А я сама? Я поступаю как ты, подчиняюсь и пускаю все на самотек. Рикард сейчас в Лондоне, в трехмесячной командировке. Там у него есть женщина, с которой он спит. Он думает, что мстит мне за «равнодушие», но на самом деле за этим постоянно маячит она, банальная и неинтересная, холодная как лед Сигне из Юханнеберга.

Ее нет уже пять лет. Но что значит смерть для того, кто нетвердо стоит на земле? Да и как может ребенок ощутить под ногами почву, если первая в его жизни действительность, его мама, оказывается обманщицей?

Рикард переменчив, мама, и в этом его неотразимость.

Работая над книгой, я поняла, что самым сильным человеком из нас троих была Ханна. Она обладала здравым смыслом и логикой. Она была реалистом. Когда я думаю о ее представлениях о Боге, я поражаюсь ее смелости, твердости ее мировоззрения. Она и жила в полном согласии со своей верой. Как говорил когда-то твой отец, она всегда рассчитывала на обиды и поэтому никогда их не копила.

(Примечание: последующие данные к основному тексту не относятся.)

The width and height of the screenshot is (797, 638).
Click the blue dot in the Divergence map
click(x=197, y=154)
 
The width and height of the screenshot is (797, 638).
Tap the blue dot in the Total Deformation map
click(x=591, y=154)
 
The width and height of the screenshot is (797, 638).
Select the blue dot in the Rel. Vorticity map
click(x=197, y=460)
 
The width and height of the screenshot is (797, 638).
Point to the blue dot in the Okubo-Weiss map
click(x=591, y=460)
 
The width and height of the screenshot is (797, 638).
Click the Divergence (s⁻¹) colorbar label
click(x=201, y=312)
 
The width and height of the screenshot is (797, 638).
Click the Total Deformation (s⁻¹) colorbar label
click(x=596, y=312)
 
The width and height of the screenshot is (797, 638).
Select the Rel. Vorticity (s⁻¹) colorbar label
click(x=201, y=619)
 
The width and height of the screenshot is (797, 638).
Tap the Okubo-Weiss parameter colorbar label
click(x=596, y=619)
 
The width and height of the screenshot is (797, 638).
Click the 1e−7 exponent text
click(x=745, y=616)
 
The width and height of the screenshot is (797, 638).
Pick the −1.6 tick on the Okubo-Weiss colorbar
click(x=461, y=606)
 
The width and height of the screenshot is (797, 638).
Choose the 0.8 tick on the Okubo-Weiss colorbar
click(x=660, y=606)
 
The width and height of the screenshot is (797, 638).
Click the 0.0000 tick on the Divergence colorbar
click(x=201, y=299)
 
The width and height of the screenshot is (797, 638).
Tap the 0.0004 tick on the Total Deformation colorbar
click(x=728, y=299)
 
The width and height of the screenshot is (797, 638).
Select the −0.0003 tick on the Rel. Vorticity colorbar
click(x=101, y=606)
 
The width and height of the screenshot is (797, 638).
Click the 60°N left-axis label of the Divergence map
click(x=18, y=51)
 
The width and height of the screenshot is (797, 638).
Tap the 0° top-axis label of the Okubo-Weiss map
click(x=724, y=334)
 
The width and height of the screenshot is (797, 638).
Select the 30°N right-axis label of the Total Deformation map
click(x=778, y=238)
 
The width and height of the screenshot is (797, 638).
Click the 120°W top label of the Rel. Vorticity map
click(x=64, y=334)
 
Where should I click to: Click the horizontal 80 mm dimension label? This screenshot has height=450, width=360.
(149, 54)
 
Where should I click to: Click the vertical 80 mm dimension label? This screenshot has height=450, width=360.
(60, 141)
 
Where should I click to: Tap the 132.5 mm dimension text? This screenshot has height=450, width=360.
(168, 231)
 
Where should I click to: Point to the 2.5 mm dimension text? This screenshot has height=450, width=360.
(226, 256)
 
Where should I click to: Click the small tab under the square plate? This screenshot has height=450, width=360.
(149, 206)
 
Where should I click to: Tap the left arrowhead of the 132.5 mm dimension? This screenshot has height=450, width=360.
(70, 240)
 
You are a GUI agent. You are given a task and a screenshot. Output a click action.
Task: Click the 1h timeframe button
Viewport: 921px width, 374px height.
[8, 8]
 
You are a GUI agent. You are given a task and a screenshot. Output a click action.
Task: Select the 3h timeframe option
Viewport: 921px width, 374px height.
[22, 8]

Впрочем, как и мы с тобой.

Она могла быть злой, потому что не умела плакать. Но мы плакали так много, словно в нас скопился целый океан влаги.

Но это не помогло нам.

Я ни минуты не сомневаюсь в том, что как человек ты лучше меня, лучше и добрее. Но я сильнее и не склоняюсь перед обстоятельствами до полной от них зависимости. Понятно, что это обусловлено веянием нового времени, моим образованием, которое позволяет мне заботиться о себе и детях. Но силу свою я получила от тебя, мама, а не от отца.

Я очень удивилась, когда поняла, что ты завидуешь моему разводу. Раньше это даже не приходило мне в голову. Как ты говоришь, я не дотянулась до победы и рухнула вниз, как незадачливое ползучее растение.

Наверное, никакой независимости просто не существует в природе.

Когда ты рассказываешь о своей сексуальности, мне становится жалко тебя. Чувственность придает жизни радость, делает ее жизнью. Чувственность пронизывает жизнь, охватывает ее целиком.